One bearer. Serialized: send request → wait for response → send next. Slower but universally supported.

EATT (optional, recommended)

Multiple parallel bearers. Read multiple characteristics simultaneously. Faster service discovery. Required MTU ≥ 64 on each bearer.

Required GATT Sub-Procedures for Unicast Client

GATT Sub-Procedure Requirement Why it matters
Exchange MTU Mandatory Must be done first to get MTU ≥ 64
Discover All Primary Services C.1 (one of) Find PACS and ASCS services
Discover Primary Services by UUID C.1 (one of) Faster — search directly by PACS/ASCS UUID
Discover All Characteristic Descriptors Mandatory Needed to find CCCD handles for notifications
Read Characteristic Value Mandatory Read PAC records, ASE states, Audio Contexts
Write Characteristic Value Mandatory Write to ASE Control Point
Write Long Characteristic Values Mandatory Needed when Config QoS for multiple ASEs exceeds MTU — uses ATT Prepare Write + Execute Write
Write Without Response Mandatory Some ASE control writes use this path
Notifications Mandatory ASE state changes, ASE Control Point responses, Available Audio Contexts changes
Write Characteristic Descriptors Mandatory Write CCCD = 0x0001 to enable notifications

/* BlueZ: Exchange MTU immediately after connection
 * This must happen before any BAP GATT operations */

#include <bluetooth/gatt.h>

void exchange_mtu(GDBusConnection *conn, const char *device_path)
{
    /* BlueZ handles MTU exchange automatically when using
     * the D-Bus GATT API (AcquireWrite/AcquireNotify).
     * For manual HCI-level control, send ATT_EXCHANGE_MTU_REQ
     * with client_rx_mtu = 512 (or at least 64).
     *
     * The controller must respond with server_rx_mtu.
     * Effective MTU = min(client_rx_mtu, server_rx_mtu).
     * BAP requires effective MTU >= 64 octets. */

    /* Via bluetoothctl you can verify:
     * [bluetooth]# gatt.list-attributes <device>
     * The MTU shown must be >= 64 for BAP to work correctly */
}

Complete Gap Summary — What Was Added in This Part

# Gap Spec Section Why Students Need It
1 Audio Context Types 3.5.2.1, 5.4, 5.5 Appear in every Enable operation Metadata.
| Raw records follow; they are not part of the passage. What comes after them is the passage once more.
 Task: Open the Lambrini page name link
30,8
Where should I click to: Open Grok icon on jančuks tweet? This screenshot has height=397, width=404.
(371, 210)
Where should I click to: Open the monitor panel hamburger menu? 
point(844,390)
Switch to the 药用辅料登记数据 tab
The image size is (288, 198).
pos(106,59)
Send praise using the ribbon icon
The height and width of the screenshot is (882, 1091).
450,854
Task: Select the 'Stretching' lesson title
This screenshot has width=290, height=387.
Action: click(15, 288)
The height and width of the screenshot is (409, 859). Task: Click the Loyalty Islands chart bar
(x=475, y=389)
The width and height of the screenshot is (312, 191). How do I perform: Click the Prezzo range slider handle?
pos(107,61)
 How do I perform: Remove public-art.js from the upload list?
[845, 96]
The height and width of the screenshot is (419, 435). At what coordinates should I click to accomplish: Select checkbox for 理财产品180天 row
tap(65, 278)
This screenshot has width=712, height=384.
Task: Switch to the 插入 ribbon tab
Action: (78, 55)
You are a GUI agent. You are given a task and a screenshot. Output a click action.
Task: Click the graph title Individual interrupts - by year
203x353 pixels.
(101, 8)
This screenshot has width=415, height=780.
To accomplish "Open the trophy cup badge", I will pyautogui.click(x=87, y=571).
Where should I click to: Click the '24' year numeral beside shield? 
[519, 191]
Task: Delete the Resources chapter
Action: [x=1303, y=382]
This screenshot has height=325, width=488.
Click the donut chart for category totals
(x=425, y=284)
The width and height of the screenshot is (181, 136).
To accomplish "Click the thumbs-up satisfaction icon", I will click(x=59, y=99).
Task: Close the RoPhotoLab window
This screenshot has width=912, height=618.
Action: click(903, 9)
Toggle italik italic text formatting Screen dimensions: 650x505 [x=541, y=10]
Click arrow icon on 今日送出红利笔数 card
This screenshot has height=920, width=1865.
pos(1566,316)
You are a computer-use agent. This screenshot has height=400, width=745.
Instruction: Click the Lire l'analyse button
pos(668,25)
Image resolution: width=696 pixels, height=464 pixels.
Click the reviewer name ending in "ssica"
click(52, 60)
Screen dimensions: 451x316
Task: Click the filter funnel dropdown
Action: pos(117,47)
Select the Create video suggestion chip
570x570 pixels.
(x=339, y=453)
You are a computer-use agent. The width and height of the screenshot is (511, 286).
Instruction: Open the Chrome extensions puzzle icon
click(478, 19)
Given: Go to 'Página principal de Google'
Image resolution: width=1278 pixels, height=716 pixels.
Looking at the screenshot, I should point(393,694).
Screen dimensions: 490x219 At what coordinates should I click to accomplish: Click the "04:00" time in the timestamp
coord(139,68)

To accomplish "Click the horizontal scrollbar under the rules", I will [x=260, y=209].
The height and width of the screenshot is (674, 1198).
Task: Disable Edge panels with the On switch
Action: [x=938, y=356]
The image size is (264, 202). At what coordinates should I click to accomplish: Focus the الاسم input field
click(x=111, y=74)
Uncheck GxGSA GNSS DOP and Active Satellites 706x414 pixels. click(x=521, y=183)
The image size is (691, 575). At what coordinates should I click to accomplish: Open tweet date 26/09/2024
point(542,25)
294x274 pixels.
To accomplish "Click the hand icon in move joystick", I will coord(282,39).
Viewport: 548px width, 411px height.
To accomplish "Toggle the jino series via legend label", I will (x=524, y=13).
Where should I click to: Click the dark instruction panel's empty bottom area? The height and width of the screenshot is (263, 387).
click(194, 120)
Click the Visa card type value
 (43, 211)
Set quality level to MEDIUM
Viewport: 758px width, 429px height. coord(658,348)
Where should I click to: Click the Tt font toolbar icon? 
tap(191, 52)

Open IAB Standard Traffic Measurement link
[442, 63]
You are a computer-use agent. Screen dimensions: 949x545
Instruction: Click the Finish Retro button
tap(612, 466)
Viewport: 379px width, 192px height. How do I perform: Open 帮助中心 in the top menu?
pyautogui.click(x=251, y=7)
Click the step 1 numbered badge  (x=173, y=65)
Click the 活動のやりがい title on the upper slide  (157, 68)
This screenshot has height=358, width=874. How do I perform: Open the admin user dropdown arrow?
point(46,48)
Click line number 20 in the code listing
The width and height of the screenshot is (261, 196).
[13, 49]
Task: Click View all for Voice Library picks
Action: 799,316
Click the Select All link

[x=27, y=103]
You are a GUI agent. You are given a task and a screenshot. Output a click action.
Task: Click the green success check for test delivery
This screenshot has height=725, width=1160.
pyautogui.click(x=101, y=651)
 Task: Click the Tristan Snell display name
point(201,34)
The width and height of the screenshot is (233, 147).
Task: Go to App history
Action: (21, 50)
Without understanding them you cannot set up a stream correctly.
2 Targeted vs General Announcements 3.5.3, Table 3.7 Determines when a phone decides to connect to earbuds. Embedded in the advertising data format.
3 PAC Record Structure 3.5.2, 4.3.1 The binary format you parse when reading PACS. Every PACS implementation reads and writes these.
4 Link Layer Feature Requirements 3.4, Table 3.4 Tells you what Bluetooth controller hardware features are mandatory for each role. Critical for hardware selection.
5 ASE Count Rules 3.5.3 Determines how many ASE GATT characteristics a server must expose based on Audio Locations and channel multiplexing.
6 ATT_MTU, EATT, GATT Sub-Procedures 3.5.1, 3.6.1, 3.6.2, Table 3.8 MTU must be exchanged to ≥ 64 before BAP operations. Write Long is mandatory for multi-ASE Config QoS.

BAP Series Is Now Complete

All five parts together cover the full 148 pages of the BAP spec — roles, services, LC3 codec, QoS settings, audio configurations 1–14, streaming procedures for both unicast and broadcast, GAP connection parameters, security, and now context types, announcements, PAC records, LL features, ASE count rules, and ATT requirements.